YOUR GOAL: In the Esteps Electrical court record, change "Rockville" to "Annapolis" and write out the passage from "Decision Date01 September" up to and including "Rockville, for appellee.".

SELECTED TEXT:
◇ ◇ ◇ ◇ ◇ ◇ ◇

Esteps Elec. & Petroleum Co. v. Sager

Decision Date01 September 1985
Docket Number1307,Nos. 1245,s. 1245
Citation67 Md.App. 649,508 A.2d 1032
PartiesESTEPS ELECTRICAL & PETROLEUM COMPANY, et al. v. Rudi Lane SAGER. ,
CourtCourt of Special Appeals of Maryland

Paul D. Raschke (Eugene I. Kane, Jr. and Jordan Coyne Savits & Lopata on brief), Rockville, for appellants.

Kenneth M. Berman (Ashcraft & Gerel on brief), Rockville, for appellee.

Argued before WILNER, BISHOP and ROBERT M. BELL, JJ.

ROBERT M. BELL, Judge.

Rudi L. Sager, appellee, filed two hernia claims with the Workmen's Compensation Commission. The first, claim # A-946620 (case one), filed by appellee pro se on September 10, 1984, alleged that he sustained a hernia on the job on August 29, 1984. The claim form indicated a consideration date 1 of October 8, 1984. The second, # A-948852, (case two), filed by appellee's counsel on September 20, 1984, alleged a hernia injury occurring on August 23, 1984. The consideration date with respect to that claim was October 26, 1984.

Esteps Electrical and Petroleum Company, appellant, did not file any issues in connection with case two and, although issues were mailed on October 5, 1984 in connection with case one they were not received by the Commission until October 9, 1984, the day after the consideration date. 2 The Commission, in both cases, passed an order on November 21, 1984, without a hearing and "based on the evidence in the record". By those orders, appellee was awarded temporary total disability in each case.

◇ ◇ ◇ ◇ ◇ ◇ ◇

INFORMATION SUPPLIED:
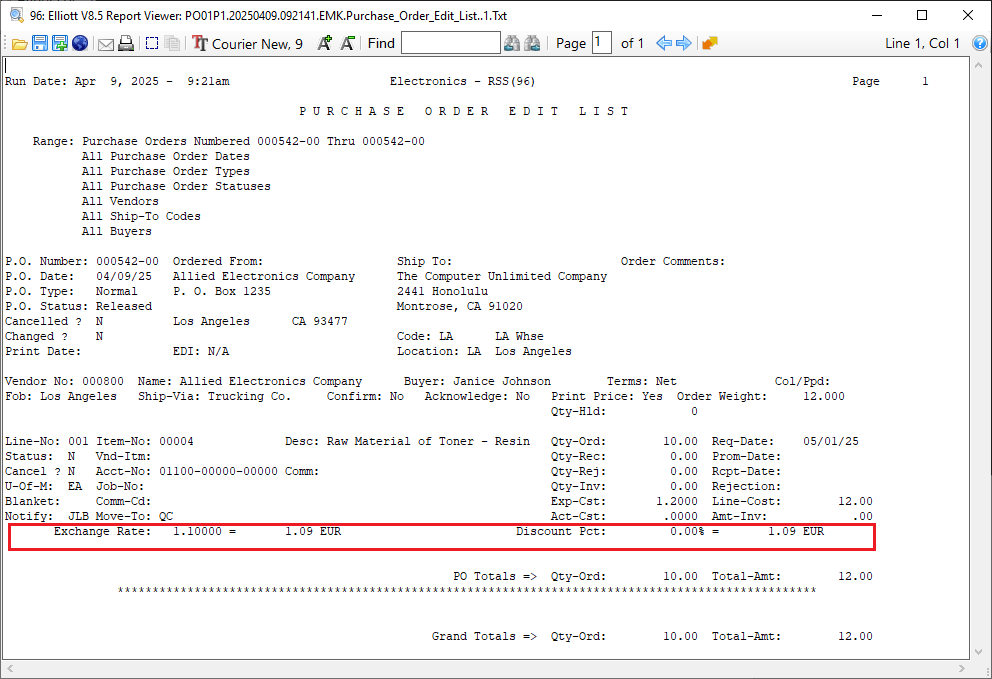Open font settings showing Courier New, 9
The image size is (992, 679).
(247, 43)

◇ ◇ ◇ ◇ ◇ ◇ ◇

FINAL RESULT:
Decision Date01 September 1985
Docket Number1307,Nos. 1245,s. 1245
Citation67 Md.App. 649,508 A.2d 1032
PartiesESTEPS ELECTRICAL & PETROLEUM COMPANY, et al. v. Rudi Lane SAGER. ,
CourtCourt of Special Appeals of Maryland

Paul D. Raschke (Eugene I. Kane, Jr. and Jordan Coyne Savits & Lopata on brief), Annapolis, for appellants.

Kenneth M. Berman (Ashcraft & Gerel on brief), Annapolis, for appellee.